IRS issues final transition tax regulations

January 25, 2019
Jan 25, 2019
0 min. read

On Jan. 15, 2019, the Treasury Department (Treasury) and the Internal Revenue Service (IRS) issued final regulations (the Final Regulations) (reg-104226-18) implementing the one-time transition tax on offshore deferred earnings contained in the Tax Cuts and Jobs Act (TCJA). The Final Regulations largely follow the August 2018 proposed regulations with some modifications and clarifications on certain key issues. For our prior analysis of the proposed regulations, please see our article, IRS issues proposed transition tax regulations. The Final Regulations will be effective once published in the Federal Register and retain the applicability date contained in the proposed regulations, and will generally apply to the last tax year beginning before Jan. 1, 2018. Taxpayers should review the Final Regulations as soon as possible, because certain elections must be made within 90 days of publication.

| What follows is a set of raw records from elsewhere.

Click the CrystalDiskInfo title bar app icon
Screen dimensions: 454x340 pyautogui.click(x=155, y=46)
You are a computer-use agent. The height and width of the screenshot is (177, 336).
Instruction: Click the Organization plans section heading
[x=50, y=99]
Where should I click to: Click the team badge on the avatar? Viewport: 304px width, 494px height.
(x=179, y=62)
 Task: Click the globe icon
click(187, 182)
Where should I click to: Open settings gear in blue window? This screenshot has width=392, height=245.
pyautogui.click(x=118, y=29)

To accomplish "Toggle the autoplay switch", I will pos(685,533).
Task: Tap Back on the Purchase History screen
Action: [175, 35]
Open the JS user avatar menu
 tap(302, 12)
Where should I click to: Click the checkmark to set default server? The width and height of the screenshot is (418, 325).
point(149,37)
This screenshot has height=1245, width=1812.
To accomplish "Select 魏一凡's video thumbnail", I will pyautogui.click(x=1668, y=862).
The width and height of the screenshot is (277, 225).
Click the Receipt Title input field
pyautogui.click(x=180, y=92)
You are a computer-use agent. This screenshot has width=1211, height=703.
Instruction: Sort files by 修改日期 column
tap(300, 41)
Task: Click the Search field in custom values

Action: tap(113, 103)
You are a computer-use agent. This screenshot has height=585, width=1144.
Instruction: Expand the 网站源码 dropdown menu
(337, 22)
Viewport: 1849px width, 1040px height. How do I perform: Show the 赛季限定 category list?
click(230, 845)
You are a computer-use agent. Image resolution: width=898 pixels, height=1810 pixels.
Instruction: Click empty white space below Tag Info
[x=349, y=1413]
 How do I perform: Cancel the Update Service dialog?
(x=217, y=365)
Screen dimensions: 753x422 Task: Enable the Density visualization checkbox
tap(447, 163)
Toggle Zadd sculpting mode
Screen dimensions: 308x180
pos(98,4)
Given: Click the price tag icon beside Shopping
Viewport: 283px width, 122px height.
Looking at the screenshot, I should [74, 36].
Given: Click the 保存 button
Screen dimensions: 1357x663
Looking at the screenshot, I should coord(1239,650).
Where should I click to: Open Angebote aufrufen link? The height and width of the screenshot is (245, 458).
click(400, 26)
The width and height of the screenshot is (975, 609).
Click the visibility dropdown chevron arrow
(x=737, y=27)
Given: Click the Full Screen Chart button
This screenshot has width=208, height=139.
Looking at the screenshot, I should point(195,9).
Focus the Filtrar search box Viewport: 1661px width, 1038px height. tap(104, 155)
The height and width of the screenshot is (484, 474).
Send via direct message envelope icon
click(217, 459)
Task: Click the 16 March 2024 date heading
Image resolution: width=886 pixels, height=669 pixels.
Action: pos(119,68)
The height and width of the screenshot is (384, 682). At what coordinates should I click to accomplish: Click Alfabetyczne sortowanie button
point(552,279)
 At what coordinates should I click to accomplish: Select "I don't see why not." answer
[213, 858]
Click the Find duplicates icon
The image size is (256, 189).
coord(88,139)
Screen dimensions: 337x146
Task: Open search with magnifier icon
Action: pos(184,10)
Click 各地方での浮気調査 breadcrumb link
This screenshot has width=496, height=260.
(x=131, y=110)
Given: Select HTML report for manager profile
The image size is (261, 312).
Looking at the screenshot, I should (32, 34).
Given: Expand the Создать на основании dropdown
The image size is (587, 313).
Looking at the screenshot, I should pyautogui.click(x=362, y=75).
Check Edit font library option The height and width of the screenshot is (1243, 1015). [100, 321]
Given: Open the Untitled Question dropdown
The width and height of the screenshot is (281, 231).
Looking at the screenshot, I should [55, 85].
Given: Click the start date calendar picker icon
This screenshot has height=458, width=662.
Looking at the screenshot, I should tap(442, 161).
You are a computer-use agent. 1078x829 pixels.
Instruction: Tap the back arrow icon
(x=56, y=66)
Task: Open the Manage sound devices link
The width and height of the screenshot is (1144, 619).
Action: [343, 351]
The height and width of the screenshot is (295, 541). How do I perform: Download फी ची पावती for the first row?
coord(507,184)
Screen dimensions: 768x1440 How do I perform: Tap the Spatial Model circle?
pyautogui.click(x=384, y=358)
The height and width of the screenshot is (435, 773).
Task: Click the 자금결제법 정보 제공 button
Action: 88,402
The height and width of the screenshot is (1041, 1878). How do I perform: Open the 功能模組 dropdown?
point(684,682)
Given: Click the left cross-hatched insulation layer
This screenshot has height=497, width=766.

While there are no significant changes between the proposed regulations and the Final Regulations, there are several changes worth pointing out as they may require taxpayer action. For example, contrary to the proposed regulations, for purposes of determining the aggregate foreign cash position consolidated groups will be treated as one shareholder. This may require certain taxpayers filing consolidated returns to reexamine their cash calculations, and potentially file amended returns.

The Final Regulations also make some changes to the definition of “cash position” by allowing for a narrow exception. Under the exception, certain commodity assets held by a specified foreign corporation (SFC) in the ordinary course of its trade or business will be exempt. The exemption also applies to privately negotiated contracts to buy or sell such assets. This exception will largely benefit oil and energy companies with large inventories of commodities. The exception would not apply to dealers or traders in commodities.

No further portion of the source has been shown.